Yesterday December 10, 2014 Sarah Wollaston MP was granted leave to hold an adjournment debate on the Medical Innovation Bill.
The Bill team were also invited to meet Dr Wollaston earlier in the week to discuss the Bill. We thank her for that meeting and for requesting the debate.
During the debate Dr Wollaston raised several important points about the Bill, which could formally come to the Commons in early January.
The points revolve around patient safety and scientific rigour – issues which have been raised by senior doctors and lawyers in the House of Lords and which have been discussed with peers in committee and in bilateral meetings with Lord Saatchi, health ministers Earl Howe, George Freeman and Department of Health lawyers and officials.
On the back of these meetings, amendments have been laid which address the issues raised, and they will be further debated on Friday (December 12) in the Lords.
Edit: This debate has now taken place. Read here.
Chief Medical Officer Dame Sally Davies and NHS chief Sir Bruce Keogh, who has inputted into the Bill himself, remain satisfied that the Bill is robust, safe and will enhance, not hinder scientific research.

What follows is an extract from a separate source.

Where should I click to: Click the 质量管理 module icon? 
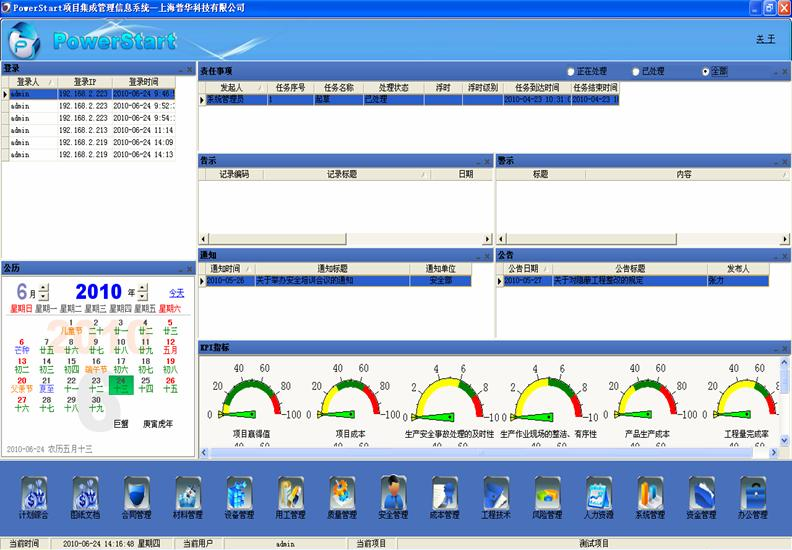coord(342,494)
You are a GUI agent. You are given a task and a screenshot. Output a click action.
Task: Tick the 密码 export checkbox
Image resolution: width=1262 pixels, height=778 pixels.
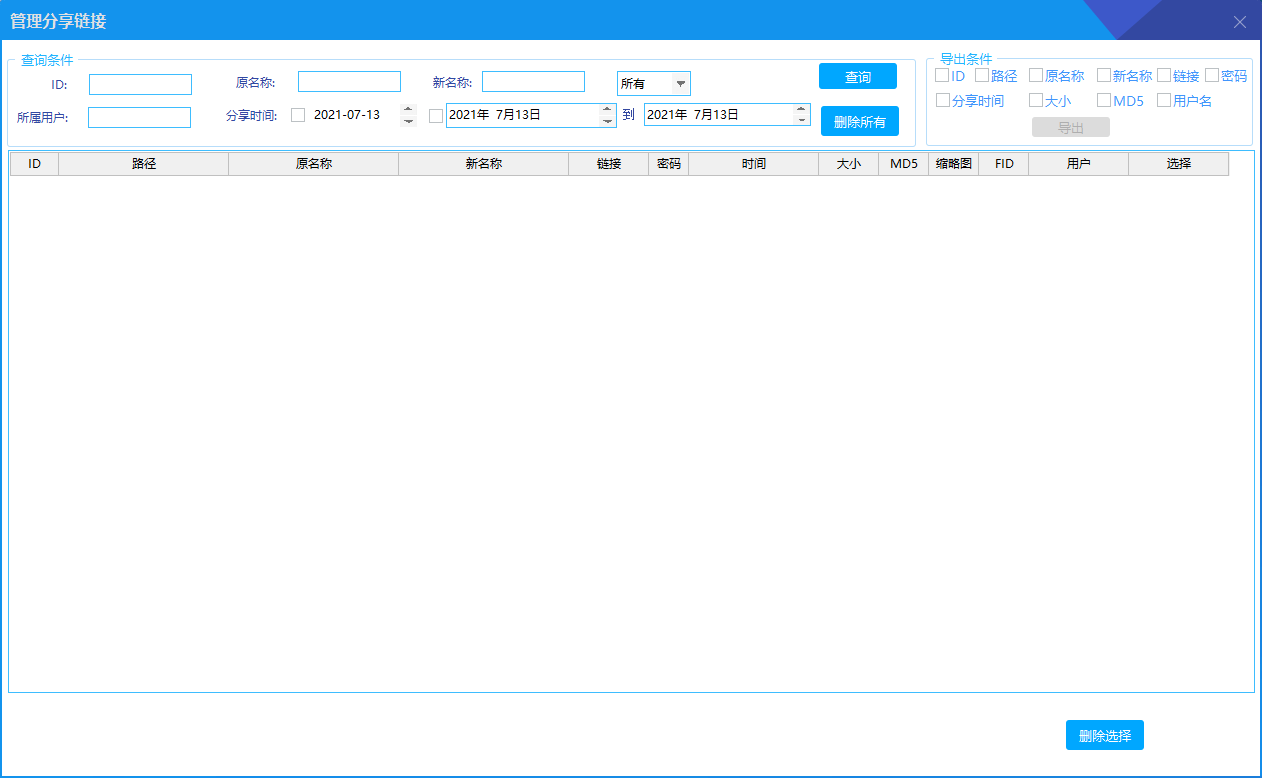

Summing up in favour of the Bill, Minister George Freeman said:
‘I want to close with some supportive quotes the Bill has received from a number of important people, lest the House should form the view that it is unanimously opposed, which is not the case.

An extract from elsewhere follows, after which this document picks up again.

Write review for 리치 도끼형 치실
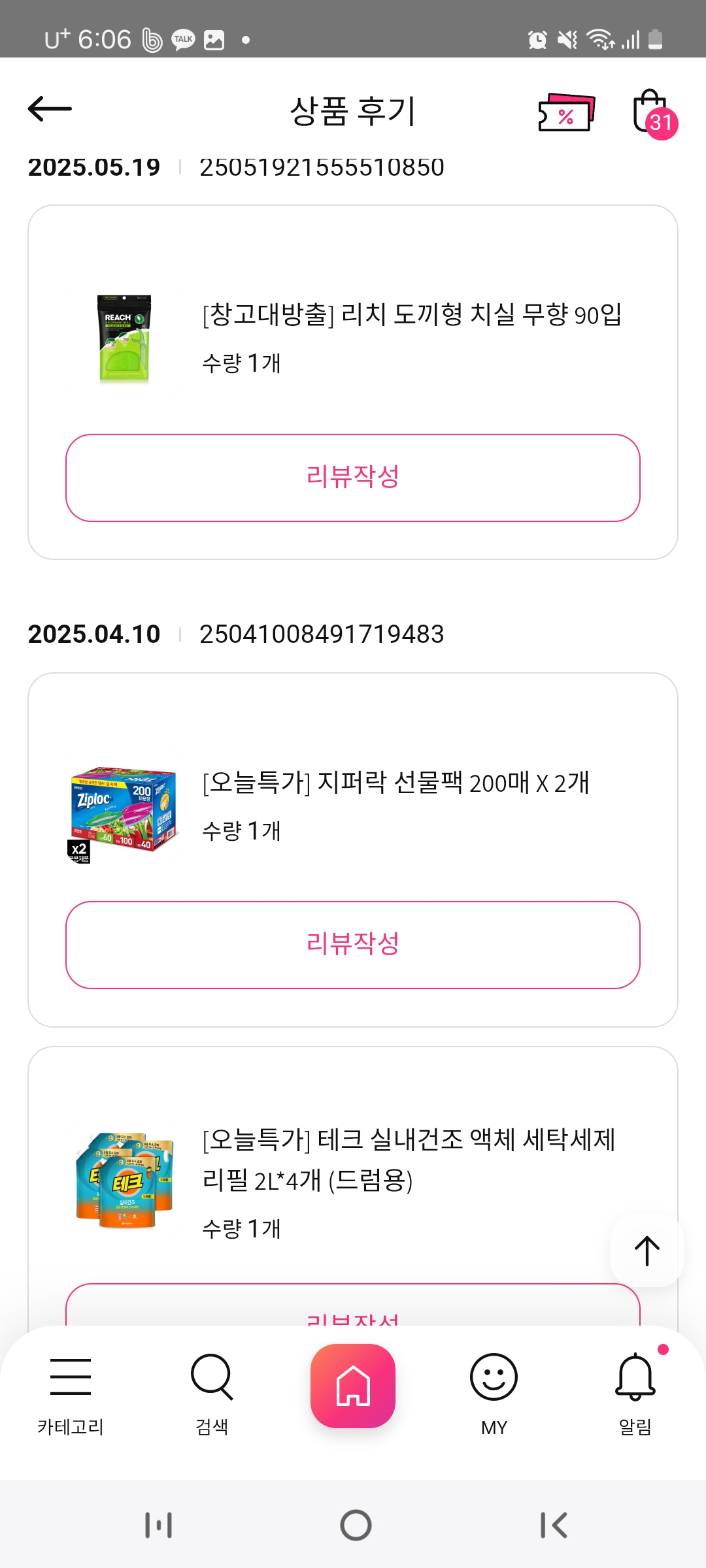click(x=353, y=478)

Dame Sally Davies, the chief medical officer, has said:
“I am confident that, with the amendments made in Committee stage, the Bill is safe for patients and has the potential to encourage responsible innovation.”
Sir Bruce Keogh, Medical Director of the NHS, said:
“Encouraging innovation in medicine and protecting patients are both of vital importance. That is why I am pleased that amendments have been devised to address concerns about patient safety.”
Sir Michael Rawlins, president of the Royal Society of Medicine, said that the Bill will allow responsible innovation and treatment:
“I believe the use of the provisions in the draft Medical Innovation Bill will benefit patients, especially those with rarer diseases, and the furtherance of medical science.”
A letter to The Telegraph from 40 leading medical professionals, including David Walker, professor of paediatric oncology at Nottingham university and Riccardo Audisio, the president of the Association of Cancer Surgery, said the Bill
“legally protects doctors who try out innovative new techniques or drugs on patients when all else has failed. This Bill will protect the patient and nurture the innovator. It will encourage safe medical advancement, while at the same time deterring the maverick, thereby recalibrating the culture of defensive medicine. Finally, it will work with evidence-based medicine and provide new data that will inspire and support new research.”
I hope very much that that is the case and that when the Bill leaves the House of Lords, the vast majority of qualified senior opinion in this field is able to agree with it. It is absolutely our intention to support the Bill’s noble intent to promote medical innovation, but equally our intention is to not undermine in any way the Government’s commitment to patient safety or the duty of care that all clinicians share and owe to their patients.’